Jan 09, 2019

United Nations Installs Solar Powered Water System in Refugee Camps

The five solar powered water systems will provide clean drinking water to 40,000 Rohingya refugees

United Nations uses solar powered pumps to convey clean drinking water
United Nations uses solar powered pumps to convey clean drinking water

The United Nations High Commission for Refugees (UNHCR) has installed five solar powered water systems in Kutupalong-Balukhali refugee sites in Cox’s Bazar, Bangladesh, to supply clean drinking water to the more than 900,000 Rohingya refugees that have fled there. The five new systems are running at full capacity and while they are only able to provide water to approximately 40,000 refugees, the UNHCR is working to install more.

According to local news source The Dhaka Tribune,  the UNHCR has said its ultimate goal is to provide 20 liters of safe water a day to every refugee by piping in the water through solar power to collective taps. The agency aims to install nine more water networks across the camp this year at a total cost of $10 million.

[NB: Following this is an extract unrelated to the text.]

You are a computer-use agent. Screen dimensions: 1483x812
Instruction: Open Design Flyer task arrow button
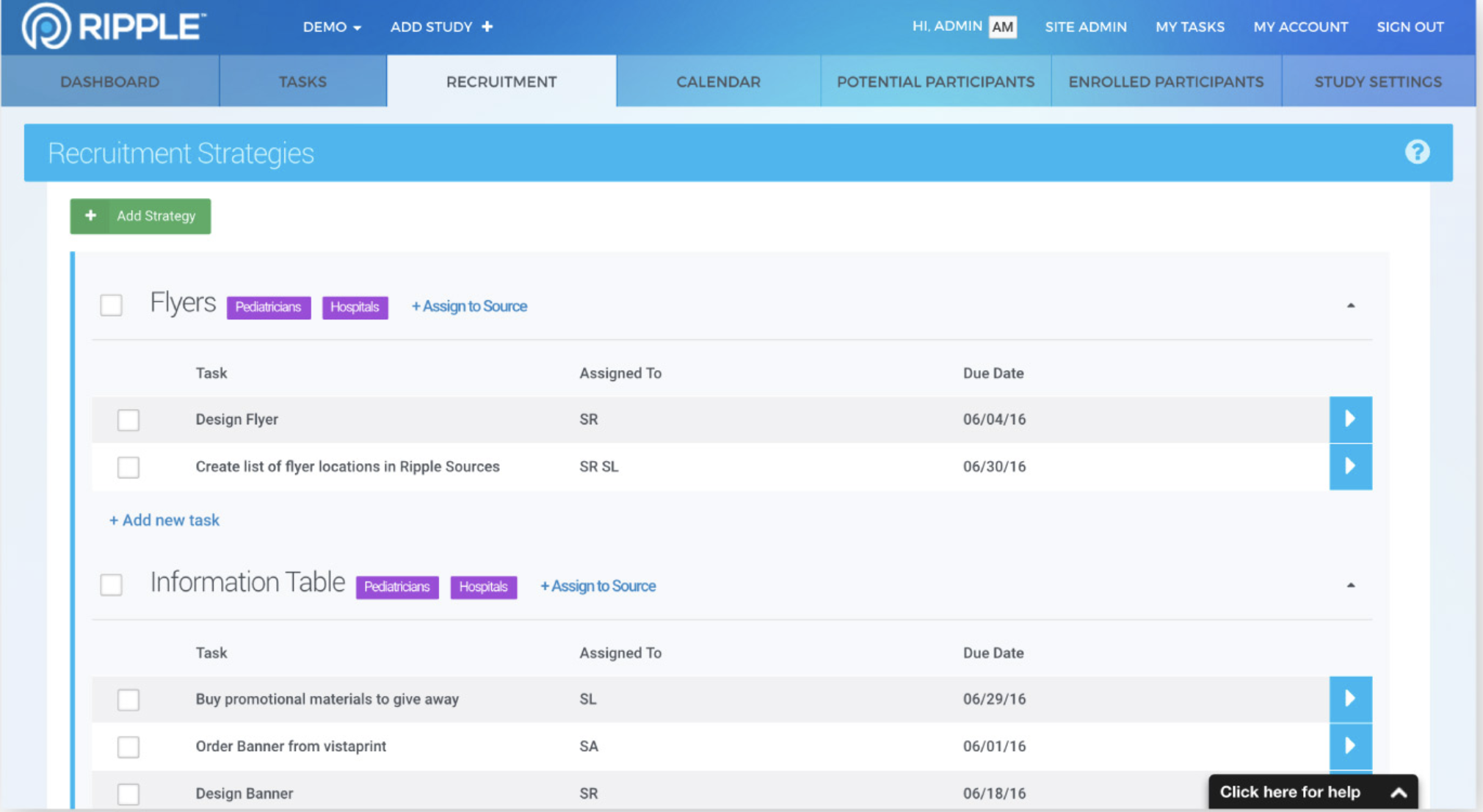(1350, 419)
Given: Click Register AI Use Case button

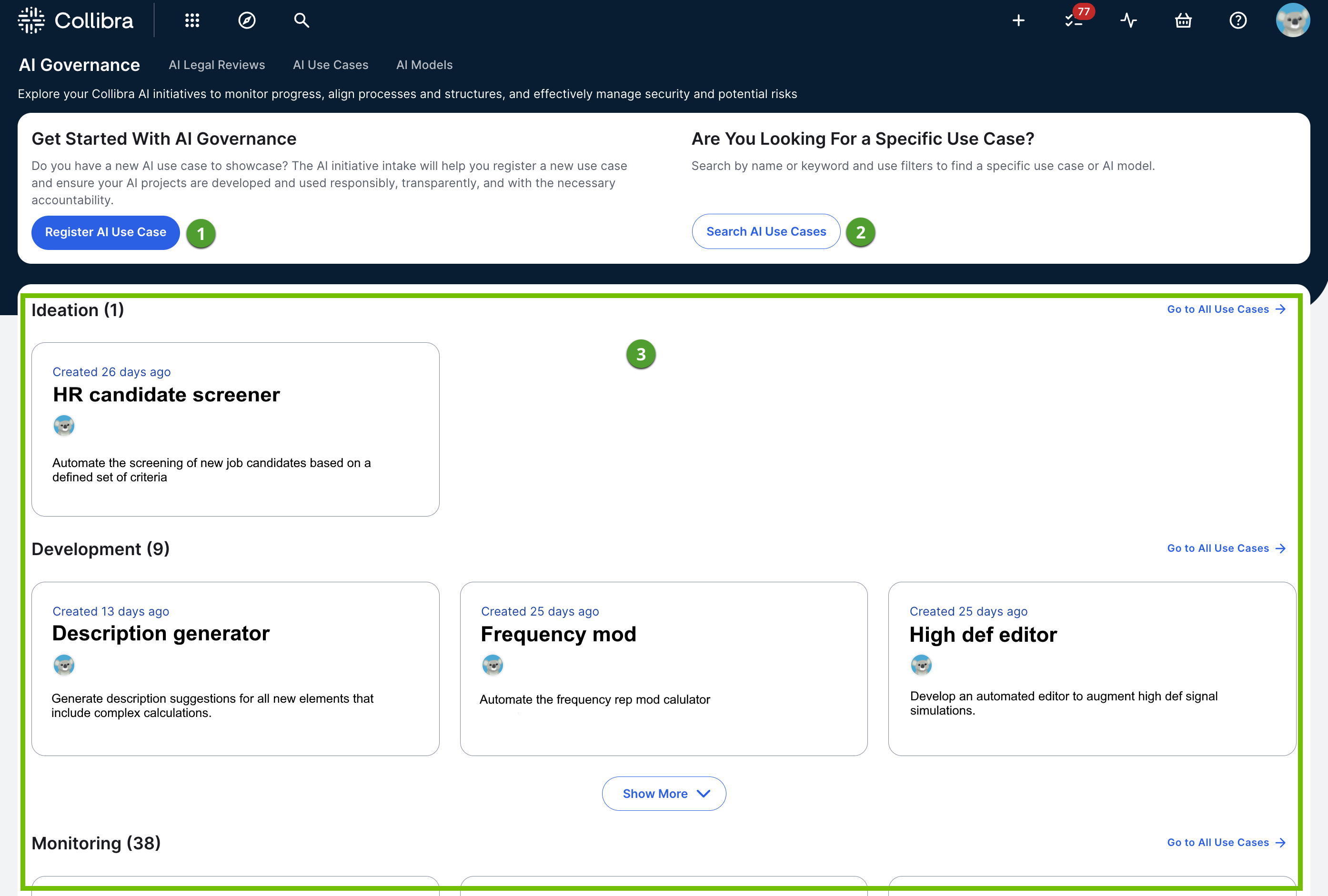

“Using the solar energy has allowed the humanitarian community to reduce the energy costs and emissions,” said UNHCR Spokesman Andrej Mahecic. “So, there is a clear environmental impact of this. Chlorination is also a life-saver in refugee sites of this scale. The recent tests revealed that most contamination of drinking water occurs during collection, transport and storage at the household level.”

The networks have a pumping system that draws water from newly-installed 70,000 liters of chlorinated water tanks which then is pumped to tap water stands using solar power, as reported by Voice of America News. Because water trucking was previously the only way to address water scarcity at refugee camps in the dry climate, the new solar powered delivery system will reduce energy costs and fuel emissions.

“Chlorinating water helps in maintaining safe water and eliminates any risk of the spread of disease,” said Murray Wilson, head of UNHCR’s water, sanitation and hygiene programs in Cox’s Bazar. “Previous water sources, mainly boreholes fitted with hand pumps, were often highly contaminated by wastewater penetrating the aquifer from which the wells drew water.”